Charmed Lives 
by Michael Korda.
Penguin, 498 pp., £2.50, January 1981, 0 14 005402 2
Show More
Show More

This book suggests how an odd mixture of Hungarian nerve, social bluff and show-business instinct once commanded the British cinema. In Michael Korda’s telling, however, the panorama of picture-making is not always alight with understanding or information. The author may have been born on the night in 1933 when his uncle Alexander Korda’s first great success, The Private Life of Henry VIII, opened, and that could have made Michael a good-luck charm in Alex’s eyes. But Michael is neither a film buff nor a historian of the movies. He is, instead, that vital figure in the picture business, a nephew, half-English, half-American, and in his dreams entirely Hungarian. He grew up enthralled by his uncle Alex: he can only provide a fond and rather vague sketch of his father, Vincent, and a perfunctory one of his other uncle, Zoltan. The lives of the title are not three but two: uncle and nephew, the last tycoon and the ardent imitator. The extraordinary interest and appeal of this book spring from the way Michael Korda always wanted to be his own uncle.

When Scott Fitzgerald wrote The Last Tycoon he invented the original of Michael Korda: Cecilia Brady he called her, a girl dried out on knowingness who was ‘going to write my memoirs once, The Producer’s Daughter, but at 18 years you never quite get around to anything like that.’ Fitzgerald wanted to make his Culver City child bored with the place: ‘My father was in the picture business as another man might be in cotton or steel, and I took it tranquilly.’ But long before he died, with the novel unfinished, he had poured his own bitter love of movies into Cecilia.

Michael Korda is the genuine article, drawn to power but taking movies for granted. He never bothers to say or notice how silly and delightful many of Alexander Korda’s films were. He is not very interested in the argument as to whether Korda achieved a unique, bold excellence in British cinema or whether what he did amounted merely to a vulgar and forlorn attempt to make another Hollywood at Denham which entailed a disastrous inflation of budgets, script material and entrepreneurial attitudes. Whatever the blurb and the reviews say, Charmed Lives is not crammed with fresh anecdotes about picture-making: it has very few scenes of on-set life, and nothing to match Fitzgerald’s devoted record of a day in Monroe Stahr’s ruthless progress.

TO-DO LIST:
a) In the review of Charmed Lives, copy the passage between "When Scott Fitzgerald" and "movies into Cecilia.", inclusive, swapping "cotton" for "wool".
b) Write the next part of the Charmed Lives review, picking up after its final sentence.

SUPPLIED DATA:

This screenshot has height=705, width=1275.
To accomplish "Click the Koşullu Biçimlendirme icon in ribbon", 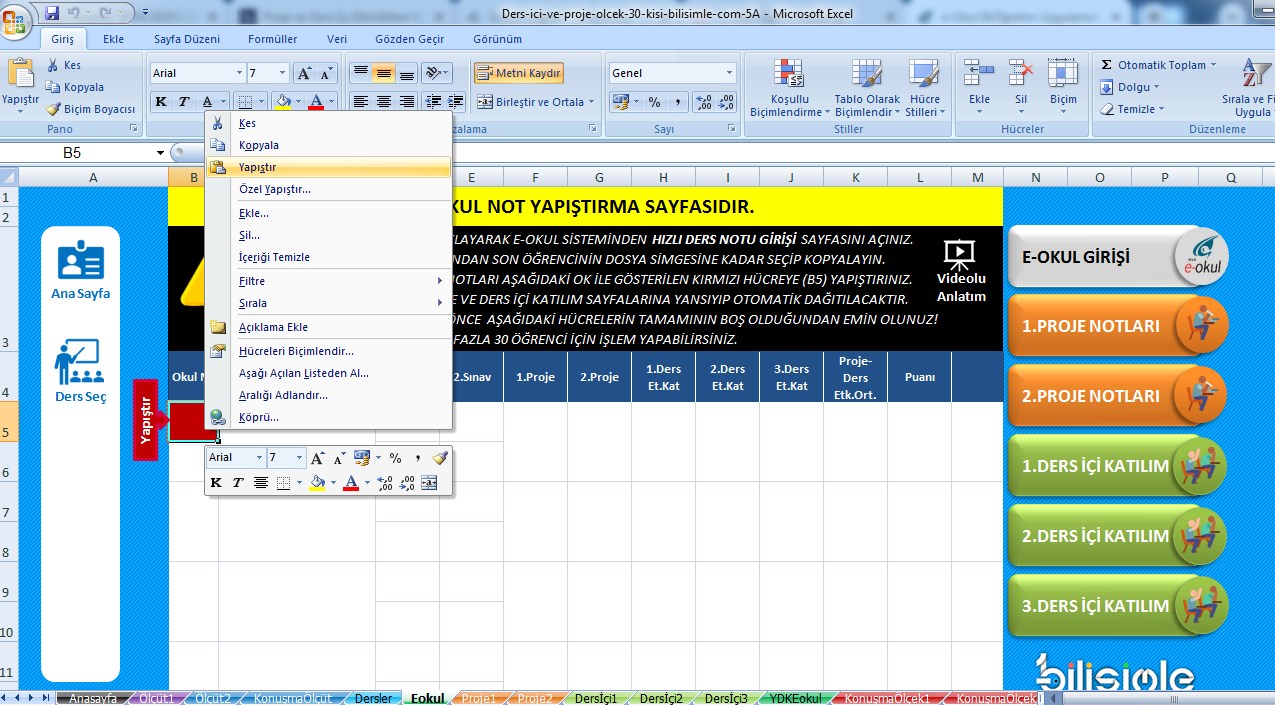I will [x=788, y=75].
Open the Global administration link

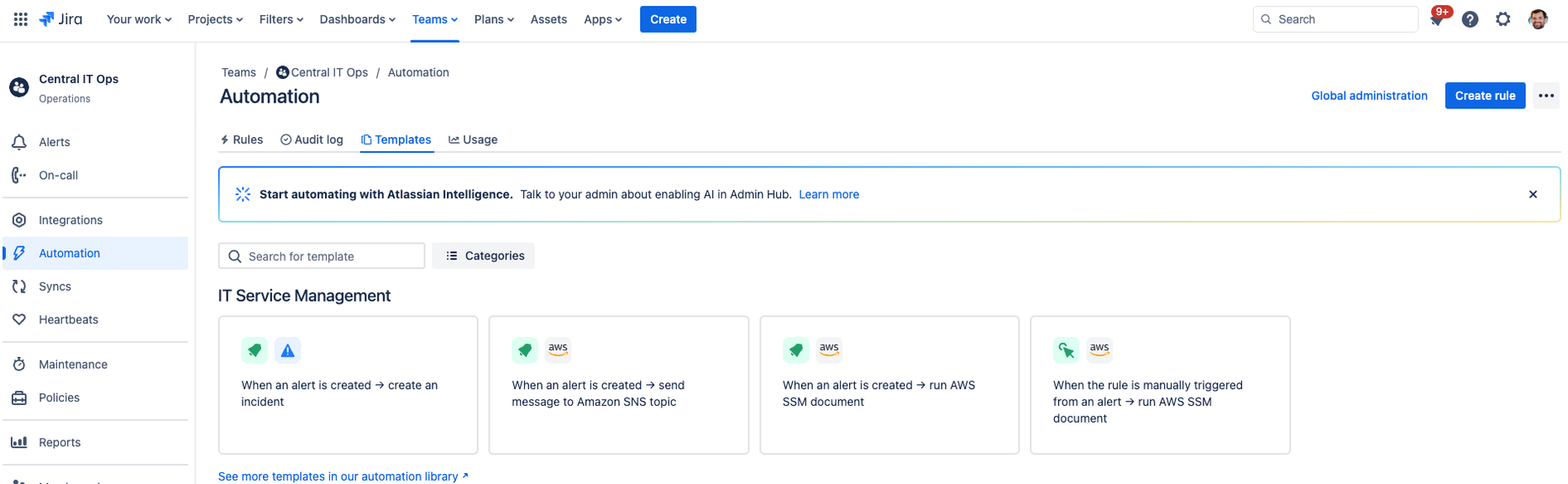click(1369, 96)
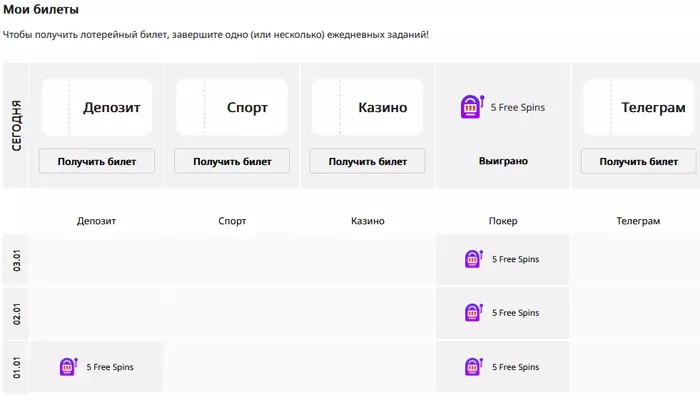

ANSWERS FOR THE TASKS:
a)
When Scott Fitzgerald wrote The Last Tycoon he invented the original of Michael Korda: Cecilia Brady he called her, a girl dried out on knowingness who was ‘going to write my memoirs once, The Producer’s Daughter, but at 18 years you never quite get around to anything like that.’ Fitzgerald wanted to make his Culver City child bored with the place: ‘My father was in the picture business as another man might be in wool or steel, and I took it tranquilly.’ But long before he died, with the novel unfinished, he had poured his own bitter love of movies into Cecilia.

b)
What it does have is the reverential nostalgia and the uncritical feasting on glamour promised by an opening sentence that echoes the clipped emotionalism of Fitzgerald’s rear-view sensibility: ‘It seemed to me when I was young that the three Korda brothers led charmed lives.’ Michael was the son of Vincent Korda, a painter willed into movie art director by Alex’s urging, and of Gertrude Musgrove, an actress. As an infant, in London, Michael ‘was often allowed to sit at the dinner table until midnight, eating strudel ... while my father and his friends argued in Hungarian, waiting for the magic moment when my mother, breathless, beautiful and smelling of Schiaparelli and grease paint, returned home from the theatre and instantly became the centre of attention’.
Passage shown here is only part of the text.